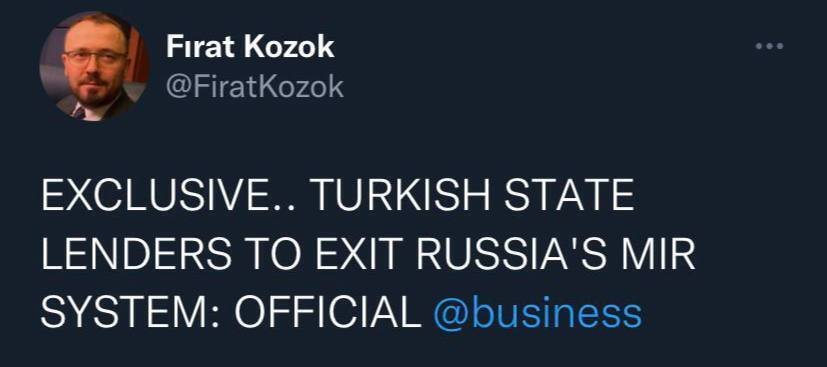
Task: Open the three-dot more options menu
Action: coord(770,46)
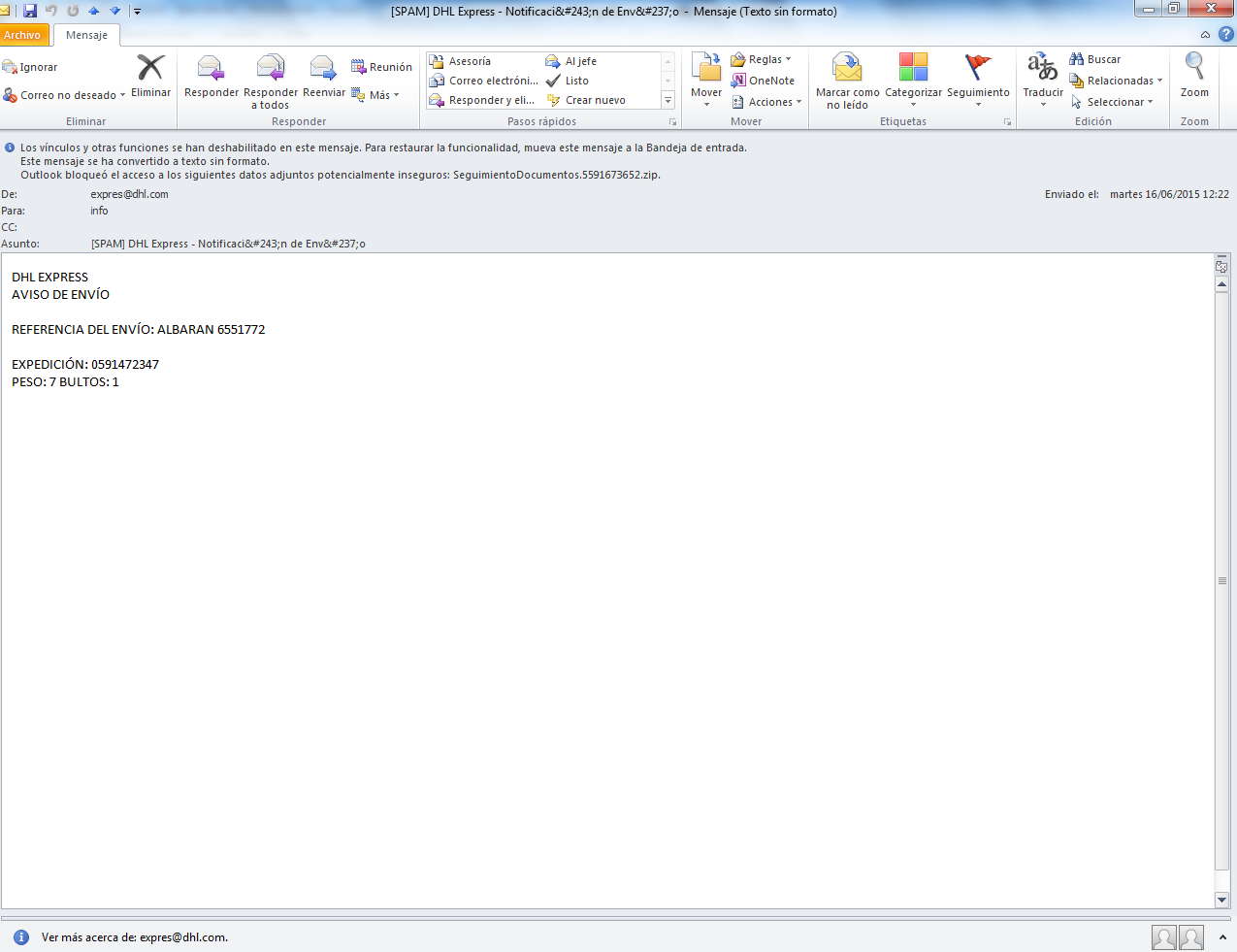Select the Ignorar conversation tool
This screenshot has width=1237, height=952.
[37, 67]
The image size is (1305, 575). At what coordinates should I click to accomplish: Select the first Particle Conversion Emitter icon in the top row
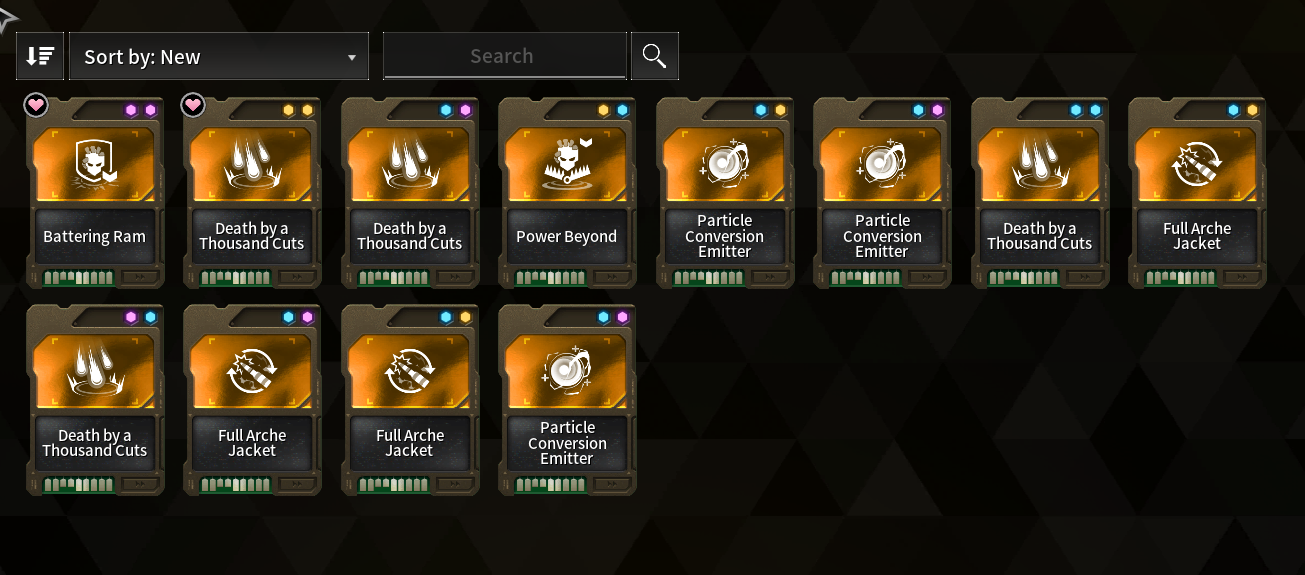(x=725, y=165)
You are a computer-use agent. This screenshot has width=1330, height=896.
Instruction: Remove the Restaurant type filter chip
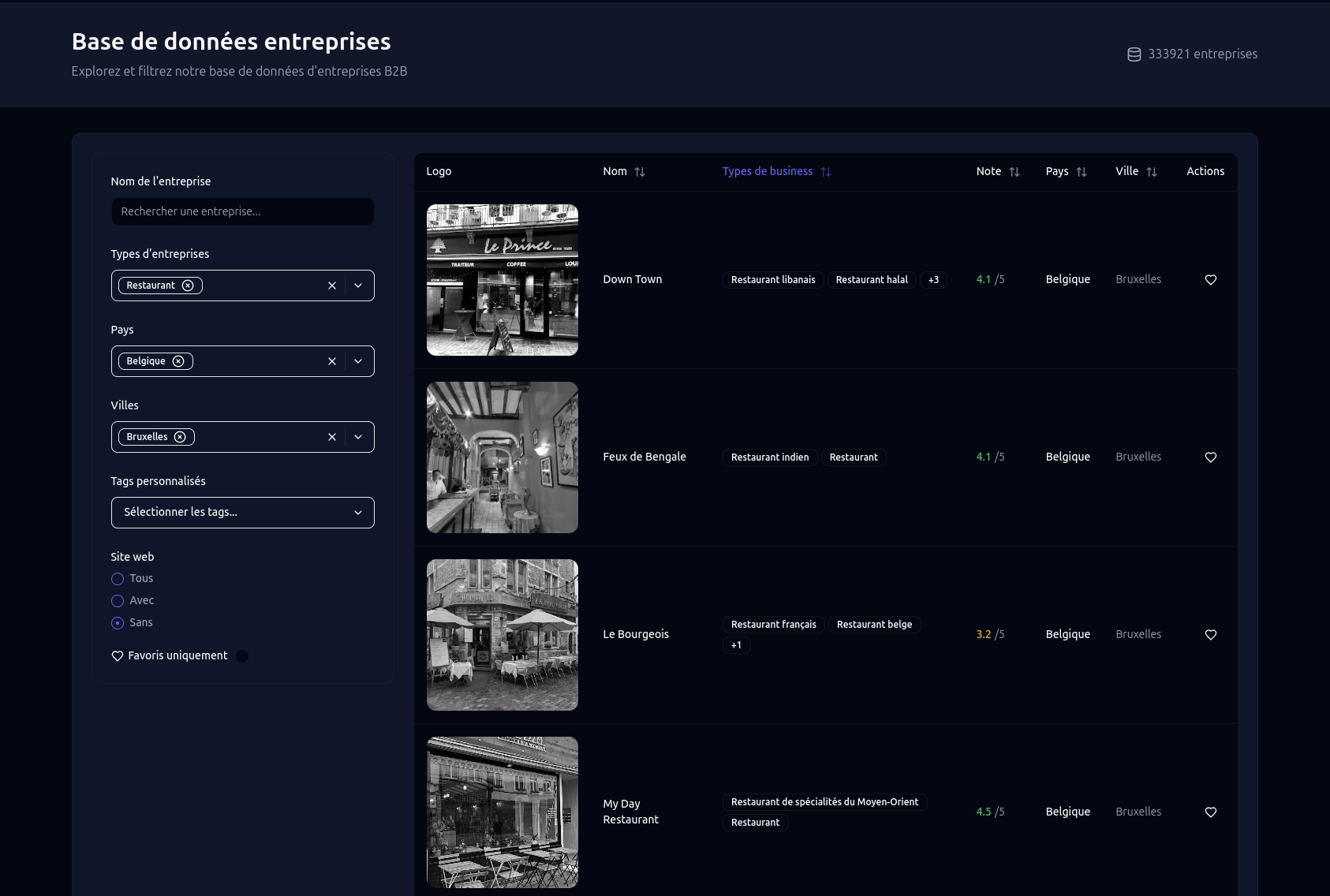[188, 286]
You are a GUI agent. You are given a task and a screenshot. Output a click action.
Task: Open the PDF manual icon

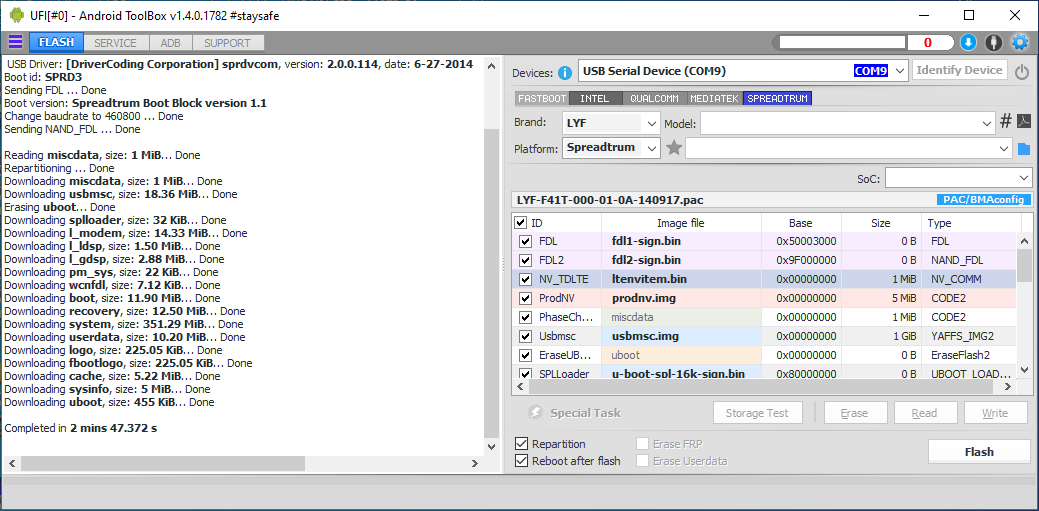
-*-
## Exercise:
All lines from the one containing "Instruction: Remove the" through the end of the entries, both ends included, should be written out exactly, with no pictures.

## Answer to this problem:
Instruction: Remove the Restaurant type filter chip
[188, 286]
You are a GUI agent. You are given a task and a screenshot. Output a click action.
Task: Open the PDF manual icon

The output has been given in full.